BEGIN MATERIAL TO PROCESS

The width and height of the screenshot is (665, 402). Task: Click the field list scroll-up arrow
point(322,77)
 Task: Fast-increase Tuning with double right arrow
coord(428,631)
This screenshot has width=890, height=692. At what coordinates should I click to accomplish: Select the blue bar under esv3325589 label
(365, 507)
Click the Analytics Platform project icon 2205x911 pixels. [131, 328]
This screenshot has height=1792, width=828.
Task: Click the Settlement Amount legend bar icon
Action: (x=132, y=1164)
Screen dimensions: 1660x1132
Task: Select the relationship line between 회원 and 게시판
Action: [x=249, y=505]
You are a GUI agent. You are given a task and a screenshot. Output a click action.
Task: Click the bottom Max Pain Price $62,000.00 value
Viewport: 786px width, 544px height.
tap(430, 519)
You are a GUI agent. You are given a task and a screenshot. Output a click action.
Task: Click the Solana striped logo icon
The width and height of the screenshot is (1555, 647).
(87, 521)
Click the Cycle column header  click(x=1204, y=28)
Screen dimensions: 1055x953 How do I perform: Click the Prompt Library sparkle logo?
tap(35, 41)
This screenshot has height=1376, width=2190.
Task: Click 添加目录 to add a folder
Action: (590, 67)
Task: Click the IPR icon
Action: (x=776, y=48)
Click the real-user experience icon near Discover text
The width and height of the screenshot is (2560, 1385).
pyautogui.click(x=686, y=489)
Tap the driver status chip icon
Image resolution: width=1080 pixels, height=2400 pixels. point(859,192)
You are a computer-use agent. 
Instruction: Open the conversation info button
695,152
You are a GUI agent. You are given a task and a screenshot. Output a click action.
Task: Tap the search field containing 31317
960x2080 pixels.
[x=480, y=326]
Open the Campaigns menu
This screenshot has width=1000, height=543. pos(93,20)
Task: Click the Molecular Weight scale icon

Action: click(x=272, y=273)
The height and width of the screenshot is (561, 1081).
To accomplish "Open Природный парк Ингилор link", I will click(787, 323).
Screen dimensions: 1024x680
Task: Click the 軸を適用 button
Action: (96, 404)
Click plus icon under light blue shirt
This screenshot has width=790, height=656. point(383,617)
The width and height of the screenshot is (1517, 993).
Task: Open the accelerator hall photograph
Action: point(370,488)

END MATERIAL TO PROCESS

Pick out every line of the collection entries above that contains the string "Open", treating uppercase and lowercase as different.

Instruction: Open the conversation info button
Open the Campaigns menu
To accomplish "Open Природный парк Ингилор link", I will click(787, 323).
Task: Open the accelerator hall photograph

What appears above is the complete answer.